Records:
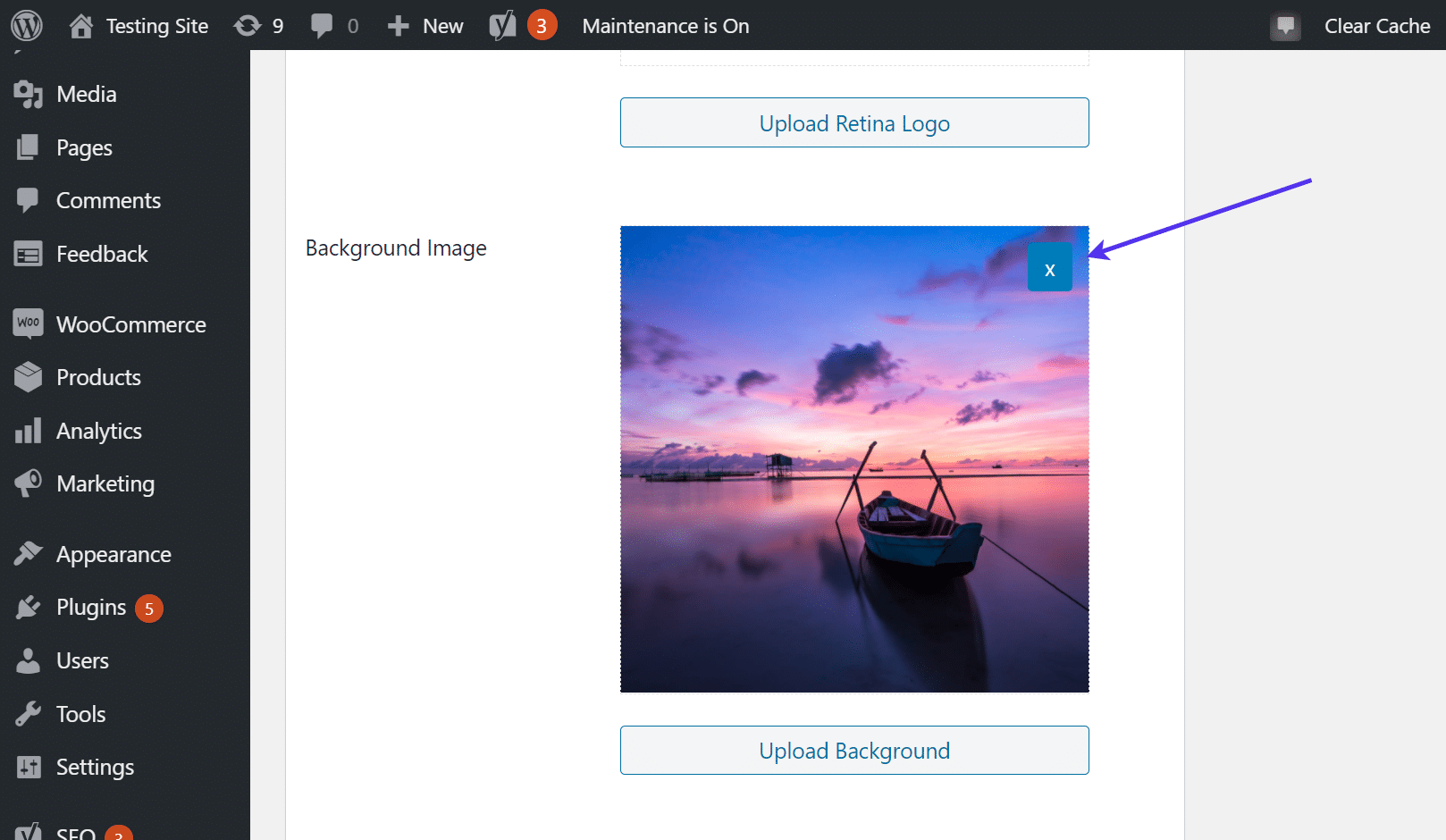Open Appearance settings menu
This screenshot has height=840, width=1446.
113,555
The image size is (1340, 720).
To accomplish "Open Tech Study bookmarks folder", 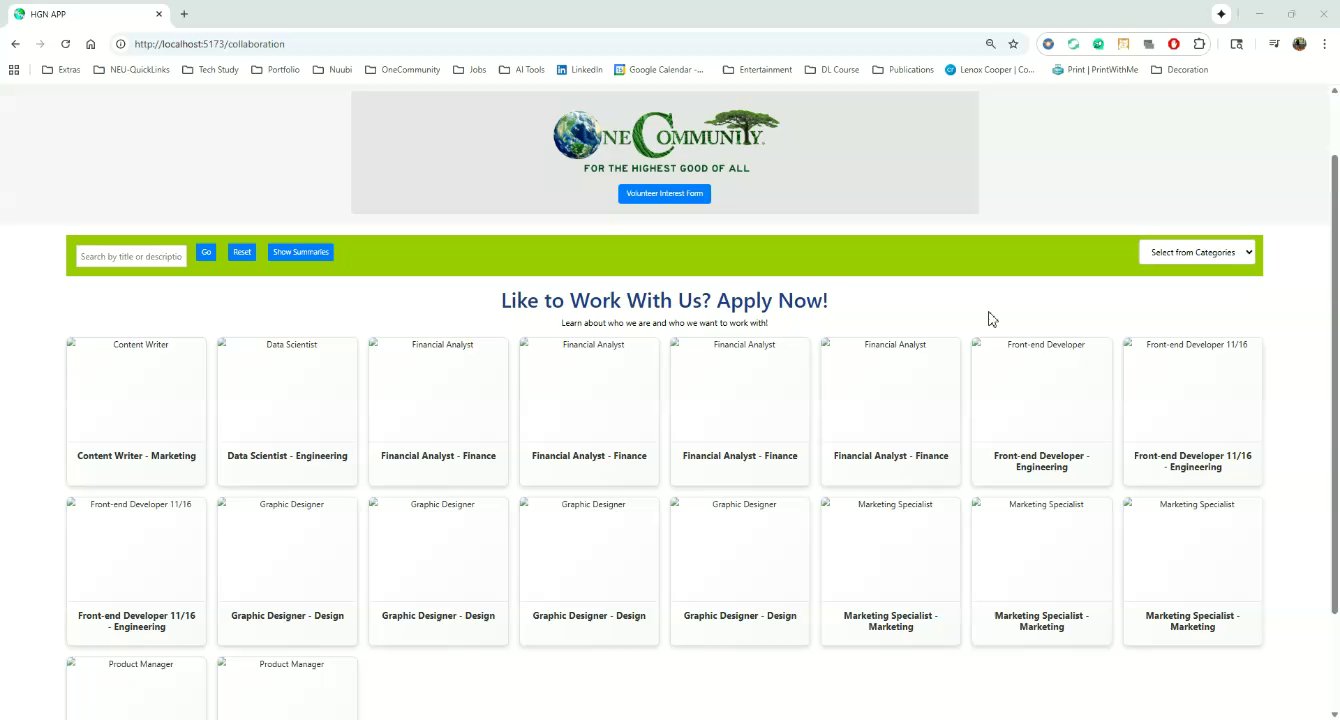I will 210,70.
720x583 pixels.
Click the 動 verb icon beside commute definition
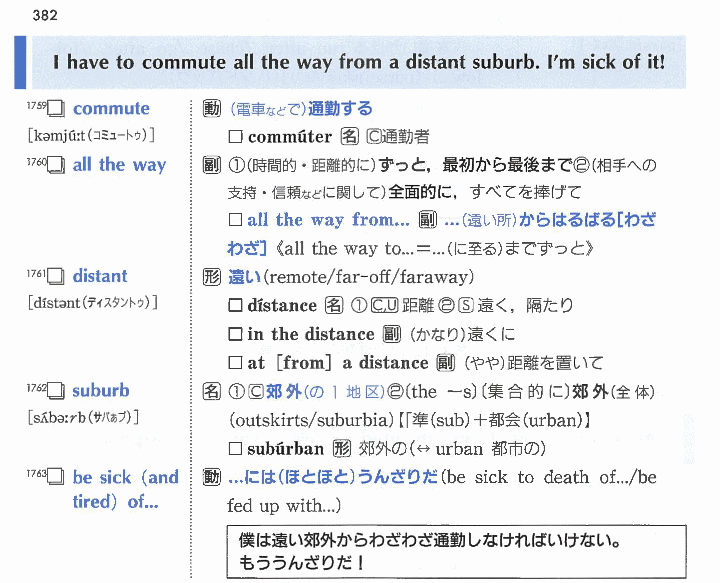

Stated exercise:
Write out the material again, from the line with "720x583 pixels." through the end, with "icon" replaced by "button" and nothing else changed. Omit the pictures.

The response:
720x583 pixels.
Click the 動 verb button beside commute definition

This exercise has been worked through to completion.